*REQUIRED ACTION*:
For each line below that contains the word "company", make a copy.
====== GIVEN ENTRIES ======
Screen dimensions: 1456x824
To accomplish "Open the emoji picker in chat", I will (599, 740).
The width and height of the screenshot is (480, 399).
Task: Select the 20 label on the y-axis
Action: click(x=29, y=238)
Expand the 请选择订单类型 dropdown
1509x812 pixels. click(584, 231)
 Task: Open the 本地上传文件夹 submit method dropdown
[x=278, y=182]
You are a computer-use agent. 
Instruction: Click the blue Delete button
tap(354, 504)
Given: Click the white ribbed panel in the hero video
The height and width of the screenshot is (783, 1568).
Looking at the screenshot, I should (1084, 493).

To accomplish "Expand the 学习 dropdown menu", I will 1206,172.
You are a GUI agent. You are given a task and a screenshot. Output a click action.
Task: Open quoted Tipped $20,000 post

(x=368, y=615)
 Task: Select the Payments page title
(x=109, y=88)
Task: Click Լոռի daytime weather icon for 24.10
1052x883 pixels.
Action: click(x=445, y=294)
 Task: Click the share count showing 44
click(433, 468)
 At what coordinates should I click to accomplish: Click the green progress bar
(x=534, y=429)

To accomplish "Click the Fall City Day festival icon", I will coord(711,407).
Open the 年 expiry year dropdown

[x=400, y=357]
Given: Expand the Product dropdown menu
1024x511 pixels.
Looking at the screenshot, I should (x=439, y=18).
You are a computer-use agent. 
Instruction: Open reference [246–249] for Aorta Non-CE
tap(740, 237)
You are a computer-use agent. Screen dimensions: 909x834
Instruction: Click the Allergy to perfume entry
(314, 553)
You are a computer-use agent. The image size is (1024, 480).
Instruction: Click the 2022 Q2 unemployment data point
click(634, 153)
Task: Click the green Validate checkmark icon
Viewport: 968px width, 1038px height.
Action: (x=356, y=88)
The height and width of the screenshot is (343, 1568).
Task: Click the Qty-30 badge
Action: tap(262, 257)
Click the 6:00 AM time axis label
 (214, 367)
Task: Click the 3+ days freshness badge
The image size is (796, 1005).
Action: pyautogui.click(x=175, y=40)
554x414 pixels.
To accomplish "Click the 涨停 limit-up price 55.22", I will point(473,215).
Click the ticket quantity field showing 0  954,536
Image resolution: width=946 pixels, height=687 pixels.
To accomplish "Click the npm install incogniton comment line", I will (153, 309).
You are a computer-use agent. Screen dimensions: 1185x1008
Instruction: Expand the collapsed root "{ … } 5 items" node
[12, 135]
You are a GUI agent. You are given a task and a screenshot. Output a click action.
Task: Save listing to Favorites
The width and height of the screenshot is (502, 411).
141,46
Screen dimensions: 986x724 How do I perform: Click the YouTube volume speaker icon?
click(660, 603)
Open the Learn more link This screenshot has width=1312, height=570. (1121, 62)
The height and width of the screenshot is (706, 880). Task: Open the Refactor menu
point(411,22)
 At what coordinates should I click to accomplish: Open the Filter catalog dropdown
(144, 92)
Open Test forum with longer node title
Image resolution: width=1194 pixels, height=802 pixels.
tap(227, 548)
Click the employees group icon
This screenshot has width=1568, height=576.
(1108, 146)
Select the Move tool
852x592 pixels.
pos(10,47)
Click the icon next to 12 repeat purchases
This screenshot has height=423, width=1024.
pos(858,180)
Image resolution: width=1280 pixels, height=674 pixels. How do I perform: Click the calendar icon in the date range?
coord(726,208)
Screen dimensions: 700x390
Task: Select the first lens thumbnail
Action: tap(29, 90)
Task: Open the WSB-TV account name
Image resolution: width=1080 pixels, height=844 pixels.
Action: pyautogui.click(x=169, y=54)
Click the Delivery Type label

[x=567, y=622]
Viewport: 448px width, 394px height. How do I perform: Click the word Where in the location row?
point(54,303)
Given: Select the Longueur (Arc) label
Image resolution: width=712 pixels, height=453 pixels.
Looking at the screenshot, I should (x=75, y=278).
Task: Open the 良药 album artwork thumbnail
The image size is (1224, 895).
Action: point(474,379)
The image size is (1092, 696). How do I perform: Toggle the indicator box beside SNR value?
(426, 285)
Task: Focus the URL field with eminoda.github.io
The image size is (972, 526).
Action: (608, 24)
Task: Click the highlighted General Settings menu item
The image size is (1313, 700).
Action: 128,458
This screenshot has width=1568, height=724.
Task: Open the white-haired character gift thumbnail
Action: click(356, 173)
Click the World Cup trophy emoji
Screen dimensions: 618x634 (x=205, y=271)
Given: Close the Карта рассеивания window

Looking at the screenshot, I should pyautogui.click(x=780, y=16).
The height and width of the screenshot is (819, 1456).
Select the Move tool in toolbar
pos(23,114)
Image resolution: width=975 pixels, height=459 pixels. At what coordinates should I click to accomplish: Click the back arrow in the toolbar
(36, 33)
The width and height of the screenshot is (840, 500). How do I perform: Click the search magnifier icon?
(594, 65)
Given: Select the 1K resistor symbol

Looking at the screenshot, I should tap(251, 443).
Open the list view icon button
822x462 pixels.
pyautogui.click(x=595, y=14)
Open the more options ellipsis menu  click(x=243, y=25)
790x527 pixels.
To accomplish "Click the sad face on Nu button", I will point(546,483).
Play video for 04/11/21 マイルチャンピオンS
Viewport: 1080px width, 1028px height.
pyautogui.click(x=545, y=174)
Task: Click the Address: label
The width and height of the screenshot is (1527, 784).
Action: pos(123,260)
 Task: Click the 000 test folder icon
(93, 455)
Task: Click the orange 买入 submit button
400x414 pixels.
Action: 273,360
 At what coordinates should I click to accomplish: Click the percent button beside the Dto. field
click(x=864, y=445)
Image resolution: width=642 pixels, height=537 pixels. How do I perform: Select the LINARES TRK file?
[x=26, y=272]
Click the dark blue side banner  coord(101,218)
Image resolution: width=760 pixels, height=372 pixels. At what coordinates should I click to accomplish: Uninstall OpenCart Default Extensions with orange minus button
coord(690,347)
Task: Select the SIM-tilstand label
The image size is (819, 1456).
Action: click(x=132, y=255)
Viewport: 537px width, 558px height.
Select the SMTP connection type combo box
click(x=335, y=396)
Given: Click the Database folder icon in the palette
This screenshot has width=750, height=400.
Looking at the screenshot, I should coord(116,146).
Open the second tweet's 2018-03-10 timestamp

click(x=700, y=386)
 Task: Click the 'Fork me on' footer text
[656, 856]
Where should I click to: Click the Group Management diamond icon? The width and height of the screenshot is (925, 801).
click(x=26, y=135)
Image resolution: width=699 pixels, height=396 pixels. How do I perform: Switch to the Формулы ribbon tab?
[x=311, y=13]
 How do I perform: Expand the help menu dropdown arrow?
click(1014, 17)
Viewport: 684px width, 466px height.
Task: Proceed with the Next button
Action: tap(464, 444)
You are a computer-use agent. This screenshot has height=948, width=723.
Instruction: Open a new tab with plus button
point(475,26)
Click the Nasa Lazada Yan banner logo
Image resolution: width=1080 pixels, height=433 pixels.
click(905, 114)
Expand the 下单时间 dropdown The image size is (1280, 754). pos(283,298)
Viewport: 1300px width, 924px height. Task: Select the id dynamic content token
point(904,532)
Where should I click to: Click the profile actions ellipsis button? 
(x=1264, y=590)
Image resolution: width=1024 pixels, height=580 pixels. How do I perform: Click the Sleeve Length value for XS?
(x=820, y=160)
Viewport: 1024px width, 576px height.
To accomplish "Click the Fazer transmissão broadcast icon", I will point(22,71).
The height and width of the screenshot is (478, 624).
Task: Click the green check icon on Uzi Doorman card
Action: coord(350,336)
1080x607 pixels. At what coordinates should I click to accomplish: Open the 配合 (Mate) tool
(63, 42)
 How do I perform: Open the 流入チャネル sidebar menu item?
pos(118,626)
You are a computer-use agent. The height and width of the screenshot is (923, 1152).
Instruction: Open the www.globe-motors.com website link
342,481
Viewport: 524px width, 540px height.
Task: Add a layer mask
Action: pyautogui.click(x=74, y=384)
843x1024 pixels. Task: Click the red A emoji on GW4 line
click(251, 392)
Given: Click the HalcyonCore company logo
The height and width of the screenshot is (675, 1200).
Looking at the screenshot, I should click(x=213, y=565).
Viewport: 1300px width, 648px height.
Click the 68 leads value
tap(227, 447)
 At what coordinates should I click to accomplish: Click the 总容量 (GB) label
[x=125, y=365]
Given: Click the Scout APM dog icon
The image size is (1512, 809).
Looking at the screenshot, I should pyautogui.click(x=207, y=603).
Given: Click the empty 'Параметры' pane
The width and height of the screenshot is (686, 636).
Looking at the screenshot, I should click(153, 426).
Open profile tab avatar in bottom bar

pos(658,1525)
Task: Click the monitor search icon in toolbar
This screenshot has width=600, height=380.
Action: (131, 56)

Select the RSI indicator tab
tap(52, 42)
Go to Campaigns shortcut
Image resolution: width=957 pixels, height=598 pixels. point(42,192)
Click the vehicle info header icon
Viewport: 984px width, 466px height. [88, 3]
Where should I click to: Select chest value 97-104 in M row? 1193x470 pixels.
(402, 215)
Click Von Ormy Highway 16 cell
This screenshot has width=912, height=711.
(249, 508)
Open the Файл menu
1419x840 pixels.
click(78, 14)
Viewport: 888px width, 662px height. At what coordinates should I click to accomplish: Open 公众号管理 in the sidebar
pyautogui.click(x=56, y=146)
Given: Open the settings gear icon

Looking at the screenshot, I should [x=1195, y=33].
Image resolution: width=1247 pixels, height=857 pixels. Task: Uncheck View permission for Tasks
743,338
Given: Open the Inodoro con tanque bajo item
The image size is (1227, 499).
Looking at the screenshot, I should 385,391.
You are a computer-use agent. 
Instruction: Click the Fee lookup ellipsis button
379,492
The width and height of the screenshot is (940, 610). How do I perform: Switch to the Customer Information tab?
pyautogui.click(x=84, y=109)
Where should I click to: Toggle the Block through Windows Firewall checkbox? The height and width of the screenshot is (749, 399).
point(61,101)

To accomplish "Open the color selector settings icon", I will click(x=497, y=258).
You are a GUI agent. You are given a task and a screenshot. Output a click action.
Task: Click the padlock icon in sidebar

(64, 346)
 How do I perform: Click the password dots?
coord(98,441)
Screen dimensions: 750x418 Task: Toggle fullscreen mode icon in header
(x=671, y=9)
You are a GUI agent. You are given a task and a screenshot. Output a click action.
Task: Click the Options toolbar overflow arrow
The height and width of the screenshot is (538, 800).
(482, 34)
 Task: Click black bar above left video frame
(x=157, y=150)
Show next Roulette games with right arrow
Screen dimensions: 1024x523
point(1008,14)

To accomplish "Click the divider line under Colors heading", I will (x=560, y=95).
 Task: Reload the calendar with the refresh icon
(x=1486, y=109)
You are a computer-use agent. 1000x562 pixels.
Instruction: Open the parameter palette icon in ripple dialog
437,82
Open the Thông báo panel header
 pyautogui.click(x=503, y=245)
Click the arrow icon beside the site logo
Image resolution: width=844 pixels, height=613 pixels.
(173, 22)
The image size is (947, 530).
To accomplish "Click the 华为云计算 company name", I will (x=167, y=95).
======
*RESULT OF THE TASK*:
Given: Click the HalcyonCore company logo
To accomplish "Click the 华为云计算 company name", I will (x=167, y=95).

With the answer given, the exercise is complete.